Ruimteritten krijgen een nieuw coördinatensysteem

Ruimteritten krijgen een nieuw coördinatensysteem

In de toekomst, wanneer ruimtevaartuigen naar andere planeten worden gestuurd of de rotatie van de aarde beter bestuderen, zal een nieuw referentiekader worden gebruikt. 30 augustus op de vergadering van de Internationale Astronomische Unie heeft een nieuw internationaal coördinatensysteem ICRF3 aangenomen, waarmee nauwkeuriger de richting in de ruimte kan worden bepaald. Het is gebaseerd op een nauwkeurige meting van meer dan 4.000 extra-galactische radiobronnen.

Coördinatensysteem voor het universum

Het referentiesysteem is nodig om verschillende acties uit te voeren, zoals het meten van bergtoppen (de lengtegraad en breedtegraad van de aarde boven zeeniveau), dus een betrouwbaar coördinatensysteem moet worden overeengekomen om richtingen in de ruimte aan te geven. Het gebruik van vaste sterren lijkt niet langer een goed idee, omdat ze van tijd tot tijd enigszins verschoven zijn ten opzichte van elkaar. Dat wil zeggen dat u om de paar jaar een nieuw referentiesysteem moet schilderen om de vereiste nauwkeurigheid te behouden.
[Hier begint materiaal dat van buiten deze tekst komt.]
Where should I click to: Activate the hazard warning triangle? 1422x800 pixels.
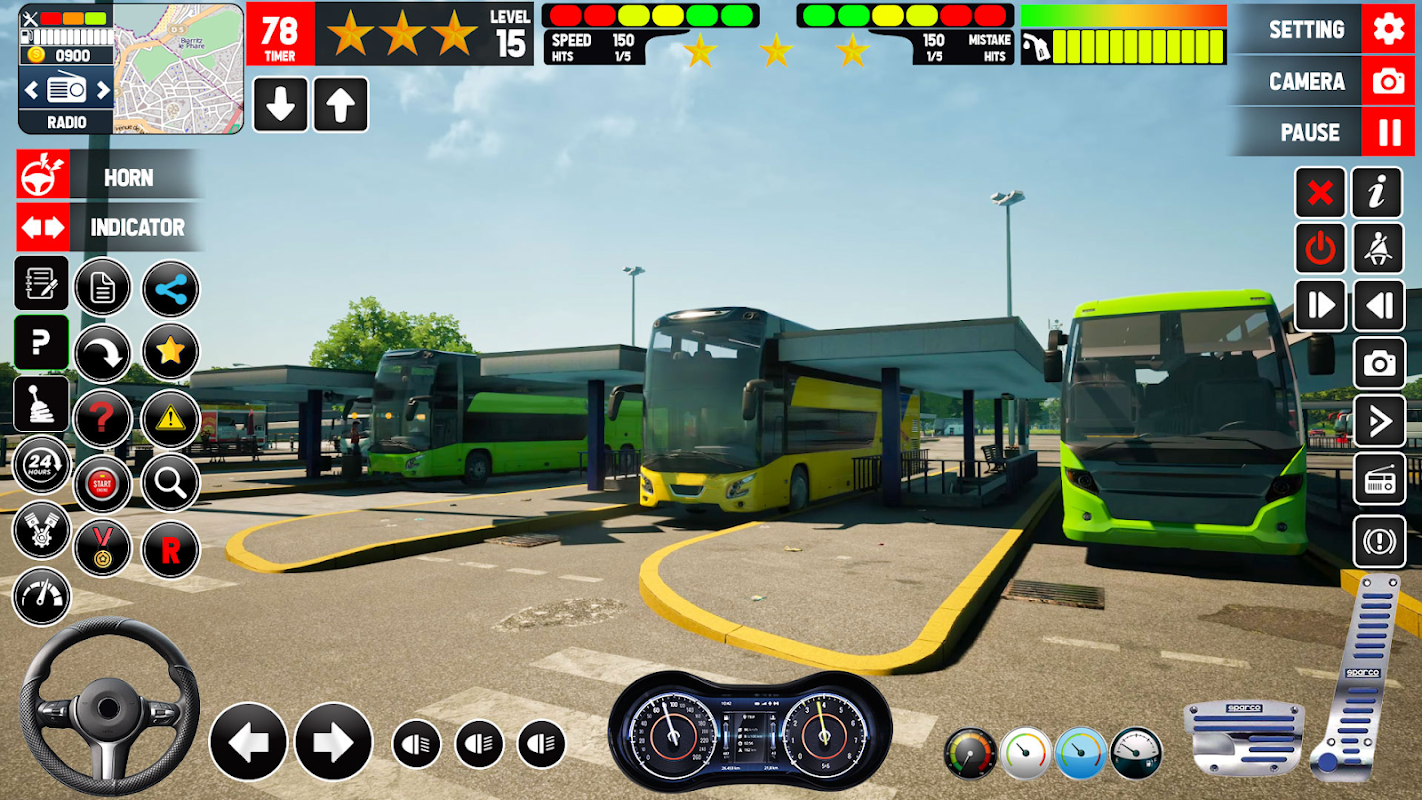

Maar de situatie verandert met extragalactische radiobronnen. We kennen honderdduizenden objecten in de ruimte die ongelooflijk intense langegolfstraling uitstralen. Dit zijn superzware zwarte gaten in het midden van verre sterrenstelsels (quasars), die soms miljarden lichtjaren ver van ons verwijderd zijn. Enorme afstanden maken deze stralingsbronnen ideaal voor het creëren van een wereldwijd referentiesysteem. Relatief kleine verschuivingen tussen quasars zijn aanwezig, maar spelen geen grote rol.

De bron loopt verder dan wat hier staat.